- Exercise A
List every L3 Construct that the Data Science Team module page names as used to deploy a resource.
-- BEGIN Text to read --
@aws-mdaa/datascience-team

v1.4.0

Published

a month ago

MDAA datascience-team module

0High
0Medium
0Low

Data Science Team

The Data Science Team CDK App is used to deploy stacks and resources which support Data Science team activities within an AWS account.

Deployed Resources and Compliance Details

data-science-team

Team Mini Lake and KMS KEY - An S3-based mini data lake which the team can use as a persistence layer for their activities. Deployed using the Datalake KMS and Buckets L3 Construct.

Access granted to team execution role, data admin roles, and team user roles

Team Athena Workgroup and Results Bucket - An Athena Workgroup for use by the team. Deployed using the Athena Workgroup L3 Construct.

Results bucket encrypted using Team KMS Key (from Team MiniLake)
Results bucket access limited to team execution role, team user roles, and data admin roles (via bucket policy)
Workgroup access granted to team execution role, and mutable team user roles via IAM managed policy
- Immutable team user roles (such as IAM Identity Center SSO Roles) will need to be manually bound to this IAM managed policy (IE via permission set Managed Policy binding), or otherwise have the permissions manually provided outside of MDAA (such as via SSO permission set inline policy)

SageMaker Studio Domain and User Profiles - SageMaker Studio Domain configured to use the Team Execution Role, with optional user-specific User Profiles. Deployed using the Studio Domain L3 Construct.

Encrypted using Team KMS Key (from Team MiniLake)

SageMaker Read/Write Team Managed Policies - Policies which grant access to SageMaker functionality

Policies automatically added to team execution and mutable team user roles
- Policies must be added manually (such as via SSO permission set) to immutable team user roles (such as IAM Identity Center/SSO roles)
Read policy which provides general read/list/describe access to SageMaker
Write policy which provides general write/create/update/delete access to SageMaker
Guardrail policy which ensures SageMaker resources can only be created with appropriate security parameters specified Note - Guardrail policy must be added manually to any immutable team user roles (such as IAM Identity Center/SSO roles)
-- END Text to read --
-- BEGIN Records to process --
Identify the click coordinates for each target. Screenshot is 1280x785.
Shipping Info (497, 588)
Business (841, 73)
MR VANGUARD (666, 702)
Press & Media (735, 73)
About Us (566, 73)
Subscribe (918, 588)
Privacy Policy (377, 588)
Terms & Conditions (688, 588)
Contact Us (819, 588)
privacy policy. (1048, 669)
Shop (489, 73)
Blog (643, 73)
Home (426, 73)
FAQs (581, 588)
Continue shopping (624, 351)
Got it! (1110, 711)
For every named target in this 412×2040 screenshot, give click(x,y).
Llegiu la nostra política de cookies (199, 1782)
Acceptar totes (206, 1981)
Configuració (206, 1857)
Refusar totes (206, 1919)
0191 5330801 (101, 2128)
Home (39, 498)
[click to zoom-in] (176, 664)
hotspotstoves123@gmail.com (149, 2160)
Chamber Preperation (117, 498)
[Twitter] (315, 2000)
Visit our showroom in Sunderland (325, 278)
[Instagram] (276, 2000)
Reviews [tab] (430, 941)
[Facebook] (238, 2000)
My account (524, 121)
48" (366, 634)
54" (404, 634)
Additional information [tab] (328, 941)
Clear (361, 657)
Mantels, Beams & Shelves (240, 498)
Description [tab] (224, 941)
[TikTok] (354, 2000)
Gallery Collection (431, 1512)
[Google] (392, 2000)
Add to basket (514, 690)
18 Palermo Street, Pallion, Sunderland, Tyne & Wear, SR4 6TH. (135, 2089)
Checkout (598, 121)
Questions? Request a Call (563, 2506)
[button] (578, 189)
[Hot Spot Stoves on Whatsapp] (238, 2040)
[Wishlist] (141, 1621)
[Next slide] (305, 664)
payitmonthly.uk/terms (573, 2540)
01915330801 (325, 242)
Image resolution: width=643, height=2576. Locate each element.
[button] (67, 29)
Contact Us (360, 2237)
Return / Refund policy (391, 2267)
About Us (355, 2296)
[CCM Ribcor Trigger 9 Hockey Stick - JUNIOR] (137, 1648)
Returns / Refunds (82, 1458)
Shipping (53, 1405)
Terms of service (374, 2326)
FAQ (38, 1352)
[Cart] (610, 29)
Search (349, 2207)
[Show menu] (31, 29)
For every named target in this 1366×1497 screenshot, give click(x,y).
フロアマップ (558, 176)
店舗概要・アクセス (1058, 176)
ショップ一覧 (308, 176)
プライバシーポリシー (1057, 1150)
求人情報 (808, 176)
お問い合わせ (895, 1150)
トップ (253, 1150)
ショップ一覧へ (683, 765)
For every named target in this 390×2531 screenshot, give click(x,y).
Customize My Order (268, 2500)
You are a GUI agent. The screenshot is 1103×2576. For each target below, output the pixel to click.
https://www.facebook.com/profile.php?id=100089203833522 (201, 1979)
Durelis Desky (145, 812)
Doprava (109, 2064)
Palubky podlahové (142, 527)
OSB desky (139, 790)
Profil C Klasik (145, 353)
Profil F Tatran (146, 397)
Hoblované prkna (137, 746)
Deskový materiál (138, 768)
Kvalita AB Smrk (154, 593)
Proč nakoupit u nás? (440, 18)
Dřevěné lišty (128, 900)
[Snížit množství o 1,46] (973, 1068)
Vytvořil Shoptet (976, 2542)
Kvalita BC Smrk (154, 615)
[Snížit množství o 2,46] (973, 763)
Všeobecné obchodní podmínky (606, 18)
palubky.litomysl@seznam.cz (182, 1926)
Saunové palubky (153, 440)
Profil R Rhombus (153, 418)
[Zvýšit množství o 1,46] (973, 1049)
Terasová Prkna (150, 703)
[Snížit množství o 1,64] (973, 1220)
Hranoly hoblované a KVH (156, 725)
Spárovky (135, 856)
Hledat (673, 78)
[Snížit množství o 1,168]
-- END Records to process --
- Exercise B
In the records, rewrite the lines starting with the line with "Add to basket (514, 690)" and going on through the line with "ショップ一覧 (308, 176)". Replace "Search" with "Find" and leave everything else unchanged.

- Correct result A
- Datalake KMS and Buckets L3 Construct
- Athena Workgroup L3 Construct
- Studio Domain L3 Construct

- Correct result B
Add to basket (514, 690)
18 Palermo Street, Pallion, Sunderland, Tyne & Wear, SR4 6TH. (135, 2089)
Checkout (598, 121)
Questions? Request a Call (563, 2506)
[button] (578, 189)
[Hot Spot Stoves on Whatsapp] (238, 2040)
[Wishlist] (141, 1621)
[Next slide] (305, 664)
payitmonthly.uk/terms (573, 2540)
01915330801 (325, 242)
Image resolution: width=643, height=2576. Locate each element.
[button] (67, 29)
Contact Us (360, 2237)
Return / Refund policy (391, 2267)
About Us (355, 2296)
[CCM Ribcor Trigger 9 Hockey Stick - JUNIOR] (137, 1648)
Returns / Refunds (82, 1458)
Shipping (53, 1405)
Terms of service (374, 2326)
FAQ (38, 1352)
[Cart] (610, 29)
Find (349, 2207)
[Show menu] (31, 29)
For every named target in this 1366×1497 screenshot, give click(x,y).
フロアマップ (558, 176)
店舗概要・アクセス (1058, 176)
ショップ一覧 (308, 176)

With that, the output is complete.